- _Task list_:
1. Answer these three questions from the codec forum thread, one answer per line:
(a) In what year was the first Fire Stick bought?
(b) What limitation of VMAF does the thread state?
(c) How many presentation slide decks does the final paragraph say were skimmed?
2. Duplicate a passage from the codec forum thread, beginning at the words "At least the" and stopping after "of generations back.".

-- Source extract follows --

31st October 2019, 19:46

Unfortunately not fast enough, I bought an Amazon Fire Stick for my dad in 2017 assuming that the advertised HEVC support meant up to 10 bit, only to find out to my horror that most of the HEVC encoded videos I have did not work on it.

At least the newer FS 4K I bought this year has 10 bit capability, still the experience was somewhat disheartening considering the sheer amount of 10 bit content available at the time I bought the first Fire Stick, 5 years after HEVC was standardised.
Any HDR-capable Fire Stick/TV supports 10-bit decode. The feature did come to FireTV first, though, a couple of generations back.

benwaggoner

31st October 2019, 19:53

Lots of Deep, Neural and ML related stuff discussed at the AOM event it seems - I think we can guess the main direction of AV(x) codecs in the future.
Do you mean the encoders or the bitstream definition itself?

I get nervous about actually tuning bitstream features based on ML, because we still lack in well subjectively-correlated metrics. VMAF is the least bad ever, but is SDR only. and the whole question of how individual frame metrics get aggregated into good metrics for interframe encoding remains barely examined. A mean of individual frame values isn't that useful for a clip that is more than a few second of a single shot.

We've seen that AV1 shows better VMAF to MOS ratios than other codecs, which could be a result of this sort of curve fitting to one metric. It's generally true that the more a metric gets used, the lower its subjective correlation becomes, as encoders get increasingly tuned to the metric instead of to subjective ratings.

soresu

31st October 2019, 21:21

Do you mean the encoders or the bitstream definition itself?

I get nervous about actually tuning bitstream features based on ML, because we still lack in well subjectively-correlated metrics. VMAF is the least bad ever, but is SDR only. and the whole question of how individual frame metrics get aggregated into good metrics for interframe encoding remains barely examined. A mean of individual frame values isn't that useful for a clip that is more than a few second of a single shot.

We've seen that AV1 shows better VMAF to MOS ratios than other codecs, which could be a result of this sort of curve fitting to one metric. It's generally true that the more a metric gets used, the lower its subjective correlation becomes, as encoders get increasingly tuned to the metric instead of to subjective ratings.

I've only skimmed 2-3 of the presentation slide decks, but there is certainly an appreciation for bitstream compatibility where the ML models are concerned.

-- Source extract concluded --
-- Supplied data follows --

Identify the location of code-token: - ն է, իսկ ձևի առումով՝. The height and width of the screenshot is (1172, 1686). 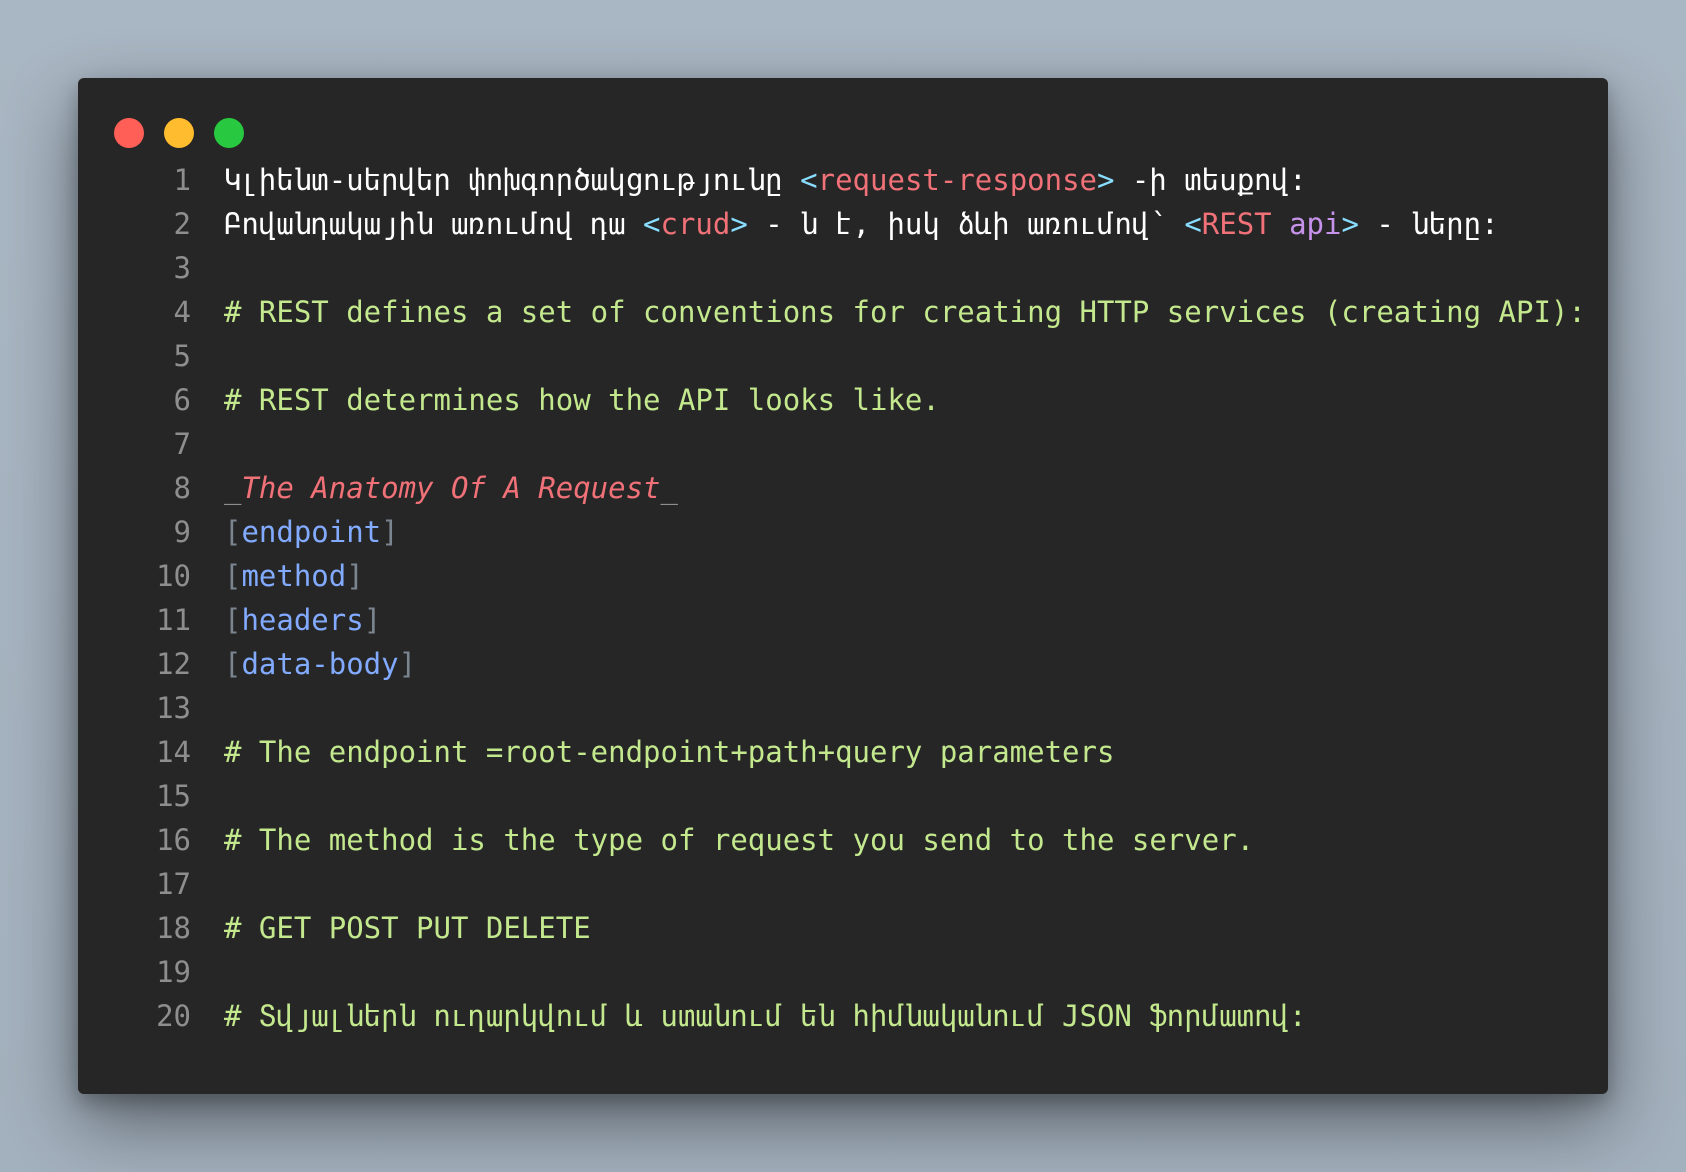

-- Supplied data concluded --

- _Answers to the exercises_:
1.
(a) 2017
(b) It is SDR only.
(c) 2-3

2.
At least the newer FS 4K I bought this year has 10 bit capability, still the experience was somewhat disheartening considering the sheer amount of 10 bit content available at the time I bought the first Fire Stick, 5 years after HEVC was standardised.
Any HDR-capable Fire Stick/TV supports 10-bit decode. The feature did come to FireTV first, though, a couple of generations back.